15 Motivational Speaker - Craig Harper March 10, 2010 at 2:33 am

Everything you do (and don’t do) says something about your brand (label) – who you are; your communication style, your habits, your values, how you present yourself, what shape you’re in physically, how you deal with different situations and challenges, how you manage relationships, how you resolve conflict, how you interact with your staff / work colleagues, your ability to get stuff done and the results you do and don’t produce.


16 nothingprofound March 10, 2010 at 5:45 am

It’s nice the way you put a positive spin on labels. it shows there are two sides to everything.
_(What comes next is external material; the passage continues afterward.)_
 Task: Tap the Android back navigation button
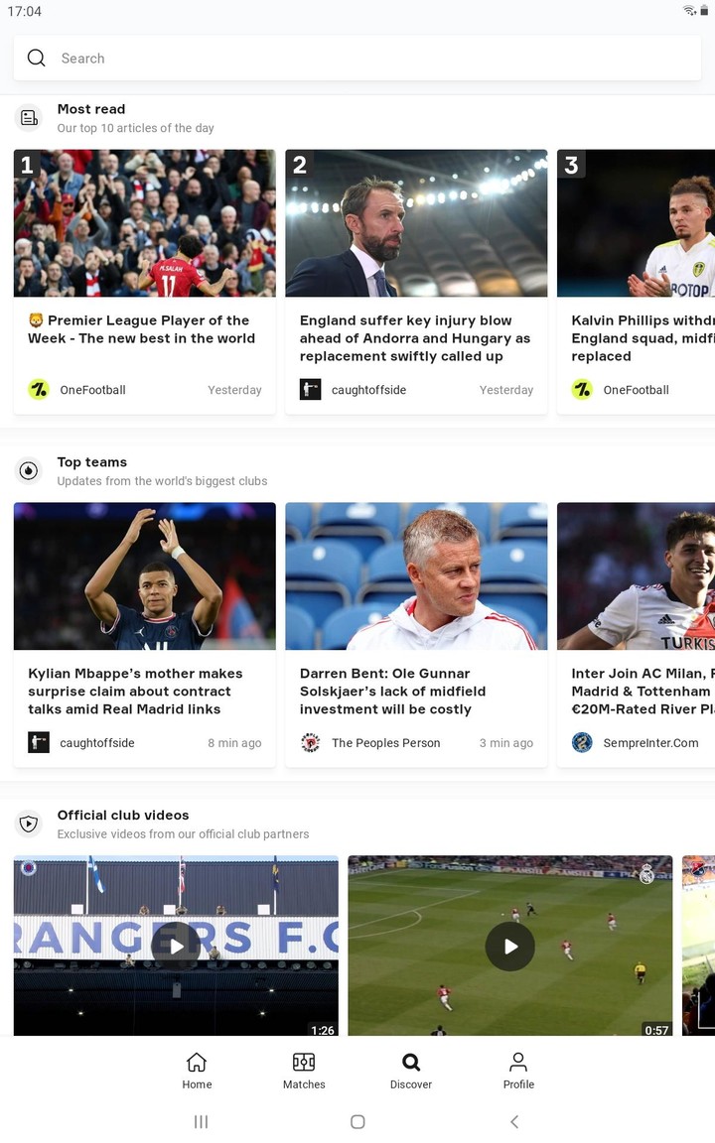click(x=514, y=1122)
I just ignore labels and words in general. I don’t think they mean anything.


17 Lauren March 10, 2010 at 11:40 am

I love this exploration of identity and the labels we attach to ourselves to create meaning in our lives. I remember when I was younger I wanted so much to be a “good” person with integrity in all my actions. In fact, I think I pretty much wanted to be perfect. Became a little stifling to say the least.

Later, I learned to relax and be “good enough”. Whew, what a relief. By the way, did you ever notice “perfect” people are not really very fun to be around. And, hey, isn’t fun a great benefit of walking the face of the planet!

We are multi-faceted and life contains such richness. Our uniqueness is a tapestry, an interwoven blending of qualities. We are alive, not static, which is why any one label will never adequately describe who we are.

Yet, as you so poignantly remind us, certain roles (labels) bring us great joy and pleasure. I would like to have these labels: authentic, a lover of life, a friend to and lover of children, an irreverent playful wild woman, a person who plays well with others, a person who leaves others feeling a little more joy-filled after our encounter, a contributer, an uplifter.

Thank you for your contribution and for guiding us into exploration. I always get a lot from your words.


18 lauren March 10, 2010 at 6:33 pm

“The make me smile, they make my heart swell, they make me want to live up to them the best way I know how.” I love this. I am a new mom, and the word “mom” – my new name, my new identity – makes me grin. Glad to have found you!